Edge length of cube inscribed in octahedron inscribed in cube.

Question

Problem:

An octahedron is inscribed in a cube whose edge length is 2. A cube is inscribed inside the octahedron. All the 4-fold, 3-fold and 2-fold symmetry axes of these objects coincide.

Method:

I calculated the edge length of the octahedron first. Imagine the 2D slice to look like this, then used the Pythagorean Theorem to find that the octahedron edge length was $\sqrt{2}$. All edges are equal in length for the octahedron, so I proceeded to calculate the distance from the center of any triangular face to the middle of any edge on the same face ($\frac{1}{\sqrt{6}}$). Using two different lines from center to edge on the same triangular face, I used the Pythagorean Theorem to solve for the inner cube edge ($\frac{1}{\sqrt{3}}$).

Questions:

Is my solution correct?

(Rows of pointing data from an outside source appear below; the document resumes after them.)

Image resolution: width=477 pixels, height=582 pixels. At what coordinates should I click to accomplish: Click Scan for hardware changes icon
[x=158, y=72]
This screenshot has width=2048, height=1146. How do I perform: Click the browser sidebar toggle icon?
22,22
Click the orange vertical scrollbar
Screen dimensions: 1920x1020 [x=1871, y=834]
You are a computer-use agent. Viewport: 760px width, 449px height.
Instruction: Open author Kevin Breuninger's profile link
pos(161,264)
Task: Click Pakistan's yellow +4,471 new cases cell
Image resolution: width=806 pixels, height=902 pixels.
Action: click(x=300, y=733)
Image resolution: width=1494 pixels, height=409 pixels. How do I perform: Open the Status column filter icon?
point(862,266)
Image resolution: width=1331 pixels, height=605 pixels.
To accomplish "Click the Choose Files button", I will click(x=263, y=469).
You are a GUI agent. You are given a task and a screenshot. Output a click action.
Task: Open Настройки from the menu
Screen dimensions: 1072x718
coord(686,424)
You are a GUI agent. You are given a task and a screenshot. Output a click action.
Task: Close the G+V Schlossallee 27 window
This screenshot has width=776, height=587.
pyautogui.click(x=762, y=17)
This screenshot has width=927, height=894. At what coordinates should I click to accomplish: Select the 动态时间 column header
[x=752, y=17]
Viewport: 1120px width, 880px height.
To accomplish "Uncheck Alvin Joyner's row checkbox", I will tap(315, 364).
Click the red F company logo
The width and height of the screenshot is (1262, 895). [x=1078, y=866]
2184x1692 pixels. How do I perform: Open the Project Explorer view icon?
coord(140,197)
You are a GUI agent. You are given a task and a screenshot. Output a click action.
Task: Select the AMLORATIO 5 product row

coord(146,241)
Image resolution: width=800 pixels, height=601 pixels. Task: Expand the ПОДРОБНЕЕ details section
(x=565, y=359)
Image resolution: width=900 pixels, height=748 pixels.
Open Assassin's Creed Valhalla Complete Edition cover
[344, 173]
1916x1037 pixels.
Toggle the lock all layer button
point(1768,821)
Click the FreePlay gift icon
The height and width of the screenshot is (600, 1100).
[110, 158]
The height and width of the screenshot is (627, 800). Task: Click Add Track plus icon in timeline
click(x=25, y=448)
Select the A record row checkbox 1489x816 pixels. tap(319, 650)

I appreciate any suggestions or alternate solutions.

Reference Images:

Octahedron inside outer cube.

Inner cube inside octahedron.

Answer 1

No, it is not correct.

The calculation of the octahedron sidelength is good, but you made a false assumption in calculating the sidelength of the inner square. I could tell you what it is, but I suspect you may already know, or at least where to look. So I'll let you think about it first. Leave a comment if you can't find it.

As for an alternative approach, try solving it analytically in coordinates (hint: the center of a triangle is the average of its 3 corners). Even if you want a geometric proof, the analytic calculation will be quite instructive.